When building a rootfs for sparcv8 using the Buildroot defconfig qemu_sparc_ss10_defconfig, the system produce some illegal instruction
messages.

gcc 8.3, 9.2 are the latest working gcc version.
git bisect between gcc 8.3 and 8.4 allowed to identify the commit that introduced the regression:

https://gcc.gnu.org/git/?p=gcc.git;a=commit;h=0a83f1a441d7aaadecb368c237b6ee70bd7b91d6

The commit has been introduced to fix the following bub:
https://gcc.gnu.org/bugzilla/show_bug.cgi?id=92095

It has been backported to gcc 8.4 and 9.3.

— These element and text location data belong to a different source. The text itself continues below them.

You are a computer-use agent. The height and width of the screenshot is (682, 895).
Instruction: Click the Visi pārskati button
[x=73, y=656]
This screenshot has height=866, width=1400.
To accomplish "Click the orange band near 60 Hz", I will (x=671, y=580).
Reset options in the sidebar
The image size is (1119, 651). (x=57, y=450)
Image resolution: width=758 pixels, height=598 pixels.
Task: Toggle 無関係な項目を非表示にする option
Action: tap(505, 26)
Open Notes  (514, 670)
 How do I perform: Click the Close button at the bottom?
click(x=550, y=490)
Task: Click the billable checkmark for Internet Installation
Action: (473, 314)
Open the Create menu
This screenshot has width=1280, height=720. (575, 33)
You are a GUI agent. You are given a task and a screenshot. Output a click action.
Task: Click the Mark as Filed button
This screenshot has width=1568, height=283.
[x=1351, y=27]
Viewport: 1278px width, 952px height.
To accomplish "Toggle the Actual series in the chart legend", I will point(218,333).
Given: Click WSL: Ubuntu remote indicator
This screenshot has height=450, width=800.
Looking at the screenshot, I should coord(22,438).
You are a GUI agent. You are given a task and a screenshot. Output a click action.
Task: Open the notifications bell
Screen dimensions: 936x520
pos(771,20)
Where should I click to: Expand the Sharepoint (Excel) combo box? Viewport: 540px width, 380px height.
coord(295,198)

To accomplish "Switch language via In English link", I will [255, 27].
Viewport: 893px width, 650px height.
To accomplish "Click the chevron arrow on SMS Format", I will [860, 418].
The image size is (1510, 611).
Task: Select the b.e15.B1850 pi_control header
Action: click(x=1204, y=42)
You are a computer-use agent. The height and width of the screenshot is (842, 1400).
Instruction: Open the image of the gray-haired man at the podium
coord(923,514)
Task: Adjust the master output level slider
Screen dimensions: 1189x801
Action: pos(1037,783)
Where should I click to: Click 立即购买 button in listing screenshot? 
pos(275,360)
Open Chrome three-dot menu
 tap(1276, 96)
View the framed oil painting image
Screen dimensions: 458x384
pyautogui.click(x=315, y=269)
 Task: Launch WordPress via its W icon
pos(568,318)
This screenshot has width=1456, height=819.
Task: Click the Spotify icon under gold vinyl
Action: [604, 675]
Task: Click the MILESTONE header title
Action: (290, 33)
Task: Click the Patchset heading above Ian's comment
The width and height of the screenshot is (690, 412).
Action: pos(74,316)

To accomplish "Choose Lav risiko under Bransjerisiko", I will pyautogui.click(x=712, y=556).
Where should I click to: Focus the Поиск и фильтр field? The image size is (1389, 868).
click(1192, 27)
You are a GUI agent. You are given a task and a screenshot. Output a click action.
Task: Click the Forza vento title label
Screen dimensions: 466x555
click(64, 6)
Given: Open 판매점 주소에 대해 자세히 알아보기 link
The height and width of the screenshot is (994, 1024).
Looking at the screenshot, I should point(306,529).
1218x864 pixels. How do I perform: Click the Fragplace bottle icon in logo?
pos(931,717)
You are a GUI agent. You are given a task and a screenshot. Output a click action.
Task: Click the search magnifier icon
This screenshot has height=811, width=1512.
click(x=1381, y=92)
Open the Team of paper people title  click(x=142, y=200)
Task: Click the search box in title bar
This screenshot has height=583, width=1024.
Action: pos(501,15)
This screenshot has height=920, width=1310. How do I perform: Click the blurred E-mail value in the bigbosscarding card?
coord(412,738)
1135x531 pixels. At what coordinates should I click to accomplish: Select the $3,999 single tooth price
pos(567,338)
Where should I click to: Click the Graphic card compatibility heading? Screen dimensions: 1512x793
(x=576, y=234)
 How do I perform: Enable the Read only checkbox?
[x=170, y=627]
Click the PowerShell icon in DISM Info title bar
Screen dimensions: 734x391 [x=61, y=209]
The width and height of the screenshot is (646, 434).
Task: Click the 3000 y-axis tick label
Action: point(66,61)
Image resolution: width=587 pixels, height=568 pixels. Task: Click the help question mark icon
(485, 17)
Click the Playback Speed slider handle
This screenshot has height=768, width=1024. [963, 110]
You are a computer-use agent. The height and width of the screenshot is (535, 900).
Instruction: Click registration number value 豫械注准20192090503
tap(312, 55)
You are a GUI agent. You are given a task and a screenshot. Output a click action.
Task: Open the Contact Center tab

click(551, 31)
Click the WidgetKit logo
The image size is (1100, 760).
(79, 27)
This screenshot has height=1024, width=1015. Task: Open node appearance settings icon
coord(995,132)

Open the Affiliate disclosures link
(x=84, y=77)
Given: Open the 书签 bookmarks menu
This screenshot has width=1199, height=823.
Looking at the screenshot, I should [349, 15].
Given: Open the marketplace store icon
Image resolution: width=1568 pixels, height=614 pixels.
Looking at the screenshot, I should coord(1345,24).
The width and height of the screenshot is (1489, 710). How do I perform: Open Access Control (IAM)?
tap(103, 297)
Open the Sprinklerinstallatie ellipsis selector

Reverting this patch allowed to produce a working rootfs.

This issue can be reproduced using the following steps:

$ git://git.busybox.net/buildroot
$ cd buildroot/
$ git checkout 2020.11.1
$ make qemu_sparc_ss10_defconfig
$ make
$ ./output/images/start-qemu.sh

The kernel boot correctly but the login program (busybox) crash while trying to login:

[...]
Starting syslogd: 
Welcome to Buildroot
buildroot login: root

Welcome to Buildroot
buildroot login: root


For now, It's just a basic test that allow to reproduce the issue.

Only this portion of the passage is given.